#### [TEXTE FOURNI]
• • •

La mémoire d’Oostduinkerke
C’est le seul endroit au monde où l’on pratique encore la pêche aux crevettes à cheval ! La petite station balnéaire a su admirablement préserver l’activité qui a fait sa légende… Exaltée par une foule de peintres, de sculpteurs et d’écrivains, et classée au patrimoine immatériel de l’Unesco.
Vendredi matin, 1er août. Sous un soleil radieux, la foule commence à se rassembler sur l’Astridplein, le centre nerveux d’Oostduinkerke. Enfin, le bruit des sabots se fait entendre et une dizaine de charrettes tirées par des chevaux de trait s’alignent face à la mer. Johan Vandendriessche pêche la crevette avec son fils Dominique depuis 1989 et nous invite à s’installer dans sa charrette. Le cortège s’ébranle, environ trois cents personnes suivent à pied. Thomas, » notre » vigoureux brabançon (7 ans et 1 020 kg !) connaît bien son job. D’un pas alerte et dynamique, il traverse la plage et s’arrête au bord de l’eau. Ici, tous les chevaux sont dételés, on leur accroche un immense filet muni de planches en bois. Avec la pression d’eau, elles vont s’écarter et ouvrir le filet. Celui-ci est aussi équipé d’une chaîne qui en raclant le sable va créer des vibrations. Les crevettes, bondissantes, se laisseront ainsi piéger par le filet.
Les pêcheurs endossent des combinaisons en ciré jaune, juchent deux grands paniers sur le dos des chevaux, montent dessus puis pénètrent lentement dans la mer. Dès que l’eau arrive aux poitrails des chevaux, ils commencent à marcher perpendiculairement à la plage. La pêche aux crevettes commence. Une nuée de mouettes s’impatiente dans le ciel et pousse de grands cris en attendant le festin. Une demi-heure plus tard, les chevaux regagnent la plage avec les paniers remplis à ras-bord de crevettes. Des dizaines de mouettes, peu farouches, se précipitent sur les petits poissons et crabes frétillant sur le sable.

• • •

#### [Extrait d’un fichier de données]
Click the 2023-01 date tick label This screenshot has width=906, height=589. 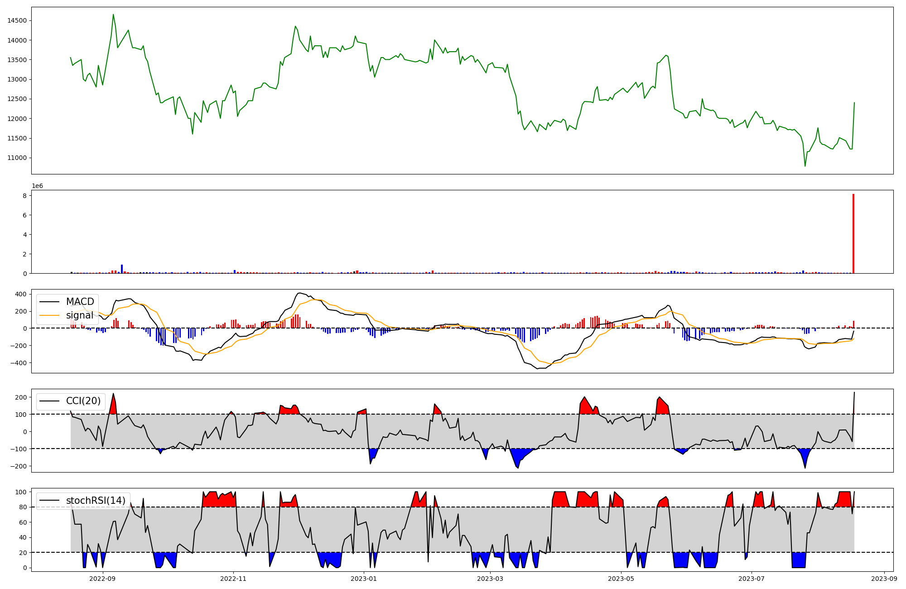[x=364, y=579]
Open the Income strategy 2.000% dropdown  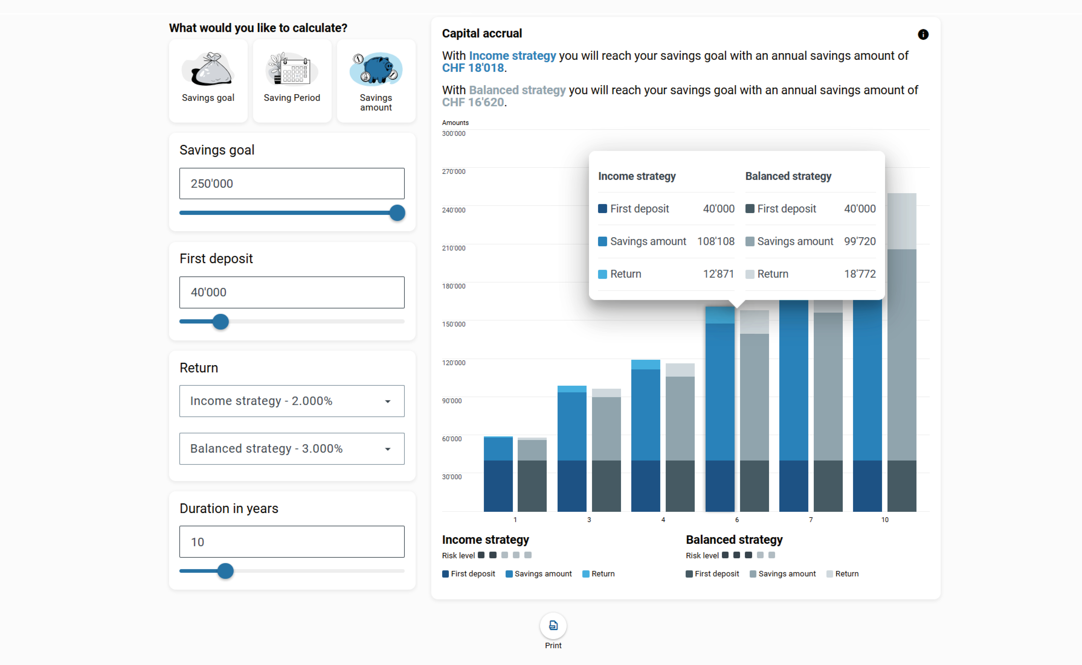(291, 401)
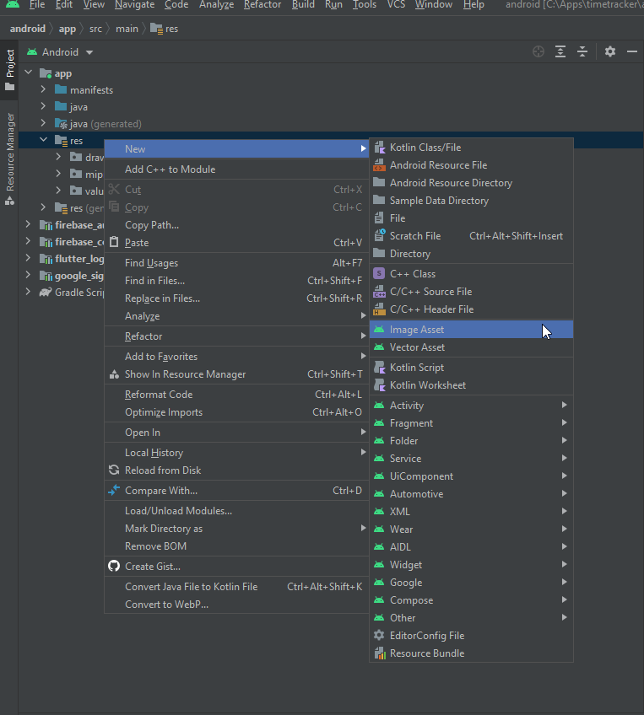Select Reload from Disk option

click(163, 470)
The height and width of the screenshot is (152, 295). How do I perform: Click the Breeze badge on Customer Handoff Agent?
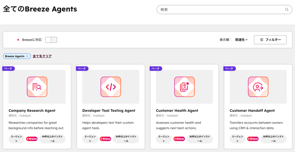pos(253,139)
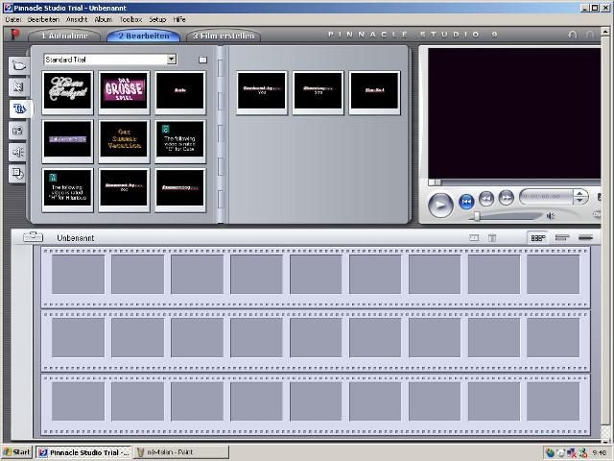Select the titles album tab

click(x=18, y=109)
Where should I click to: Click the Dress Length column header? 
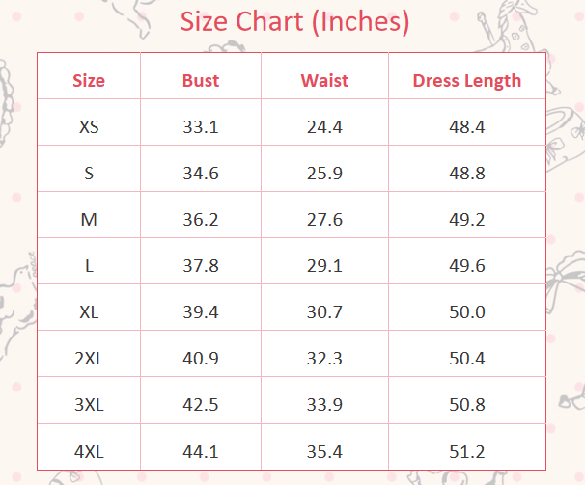[466, 81]
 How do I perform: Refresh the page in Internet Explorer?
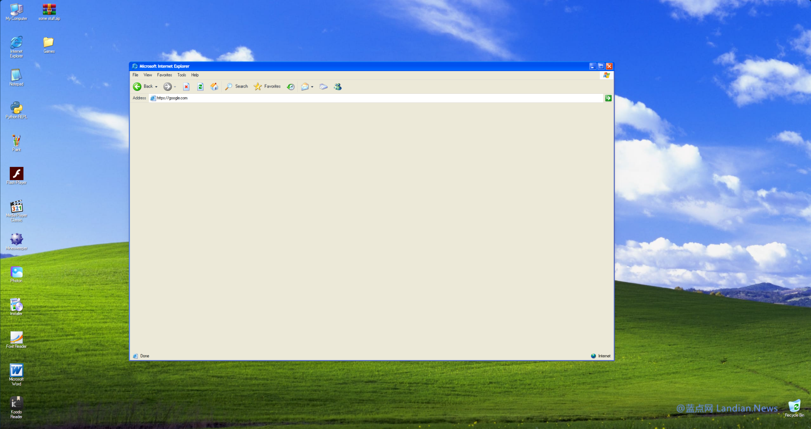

• • •

#### [À FAIRE]
• 1. Citez le passage du texte sur Oostduinkerke allant de « La mémoire d’Oostduinkerke » à « immatériel de l’Unesco. ».
• 2. Traduisez en anglais cette phrase du texte sur Oostduinkerke : « Une demi-heure plus tard, les chevaux regagnent la plage avec les paniers remplis à ras-bord de crevettes. »
• 3. Relevez tous les animaux nommés dans le texte sur Oostduinkerke.
Ces entrées proviennent d’une autre source.

#### [EXERCICE CORRIGÉ]
• 1.
La mémoire d’Oostduinkerke
C’est le seul endroit au monde où l’on pratique encore la pêche aux crevettes à cheval ! La petite station balnéaire a su admirablement préserver l’activité qui a fait sa légende… Exaltée par une foule de peintres, de sculpteurs et d’écrivains, et classée au patrimoine immatériel de l’Unesco.

• 2. Half an hour later, the horses return to the beach with the baskets filled to the brim with shrimp.

• 3. les crevettes, les chevaux, les mouettes, les petits poissons, les crabes